* **What to do**:
Output, exactly and in full, only the lines from the one containing "You are a computer-use" to the last line of the data. Pictures should not appear.

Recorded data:
......
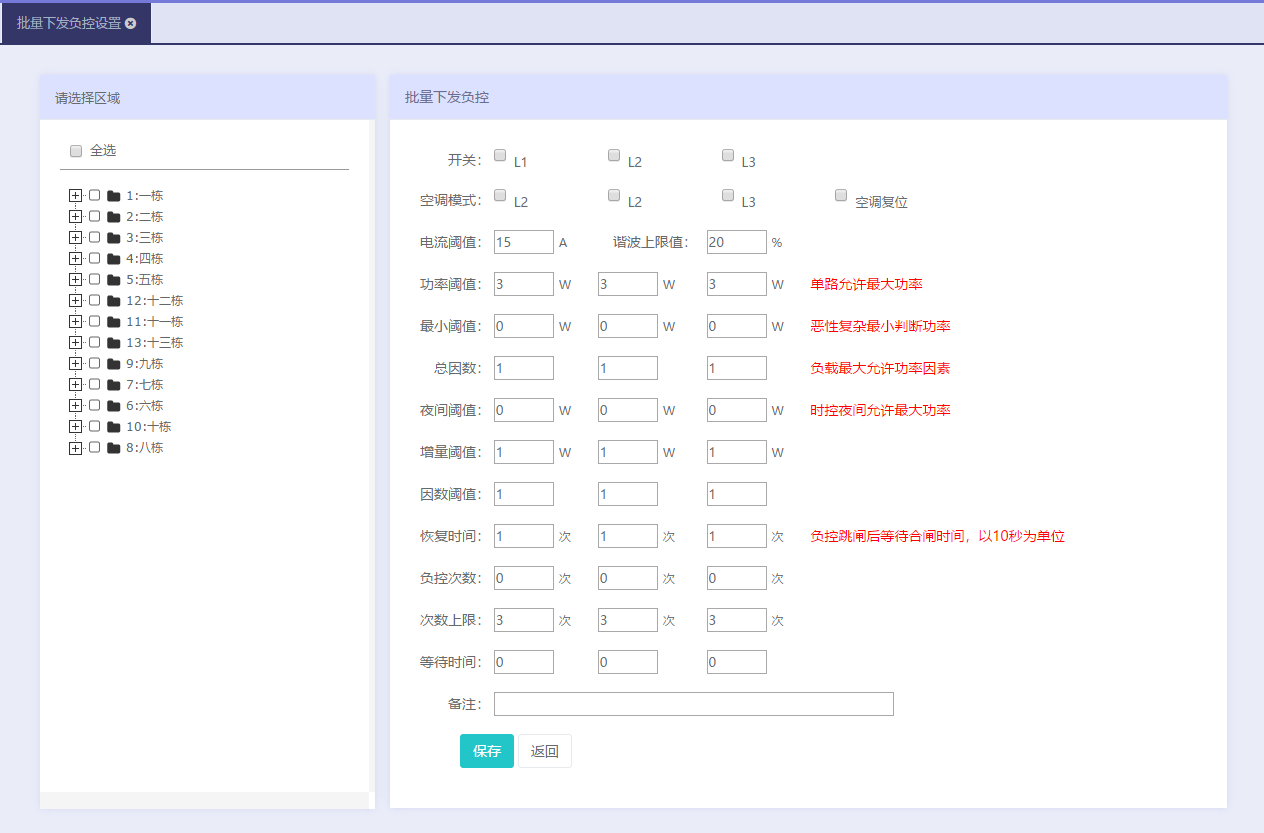The width and height of the screenshot is (1264, 833).
Task: Click the folder icon for 10:十栋
Action: point(114,427)
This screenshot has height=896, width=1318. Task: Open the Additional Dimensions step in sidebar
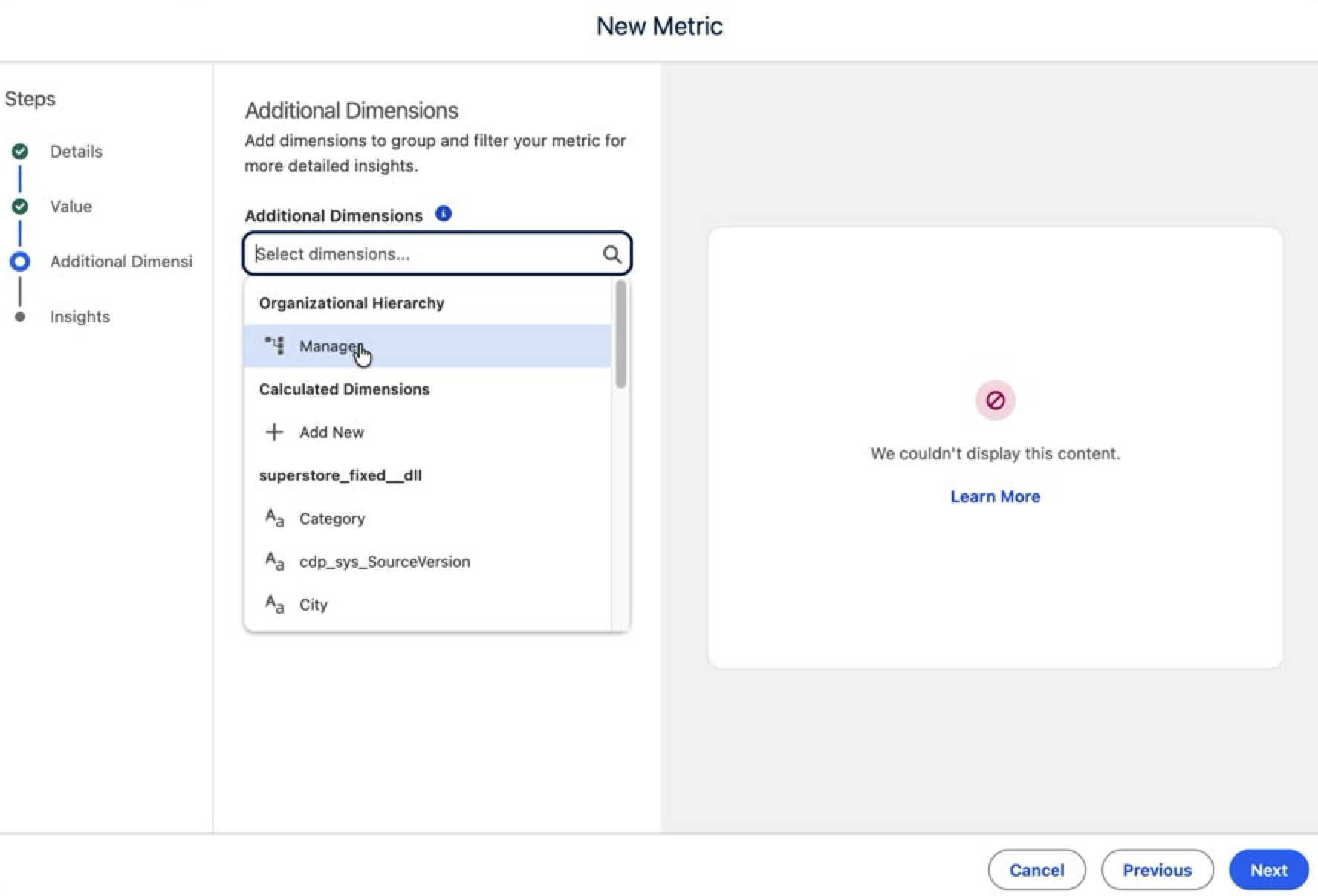[121, 262]
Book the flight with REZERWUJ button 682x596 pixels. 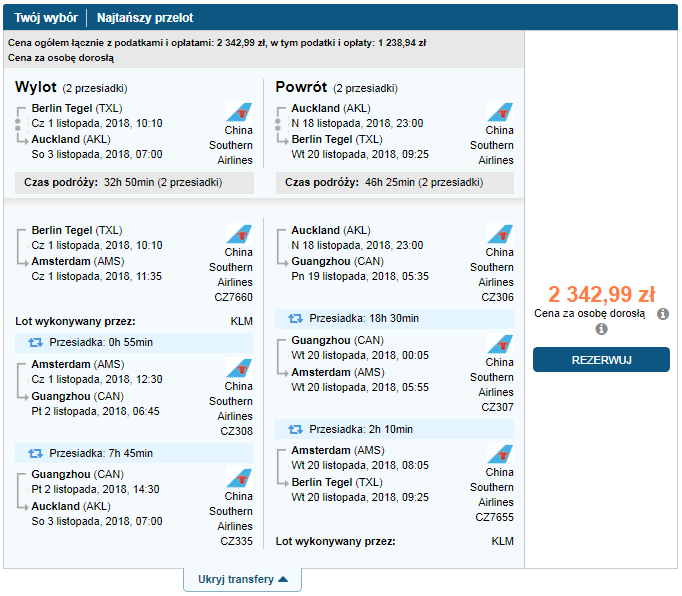click(x=601, y=360)
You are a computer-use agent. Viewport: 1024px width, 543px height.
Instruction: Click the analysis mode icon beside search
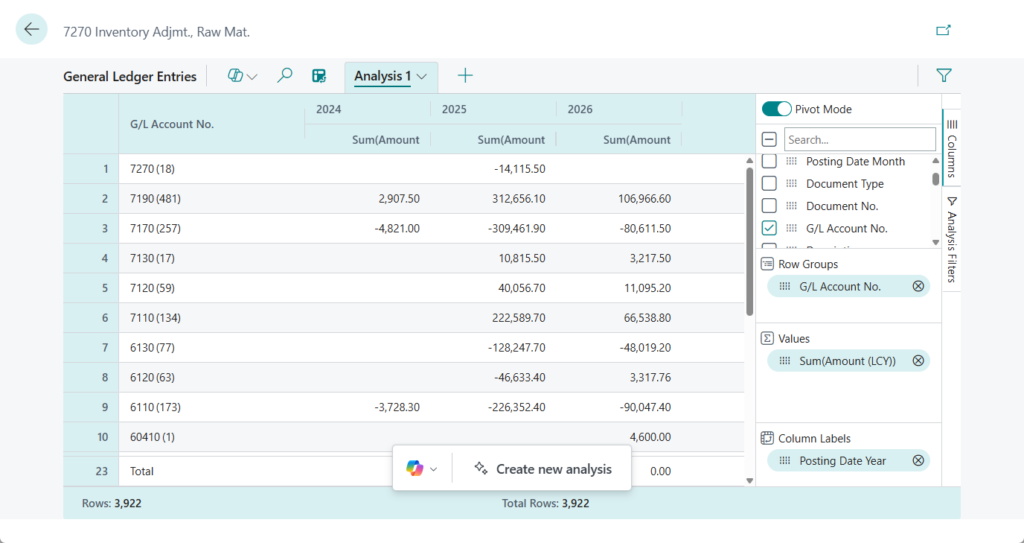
......
* **Answer area**:
You are a computer-use agent. Viewport: 1024px width, 543px height.
Instruction: Click the analysis mode icon beside search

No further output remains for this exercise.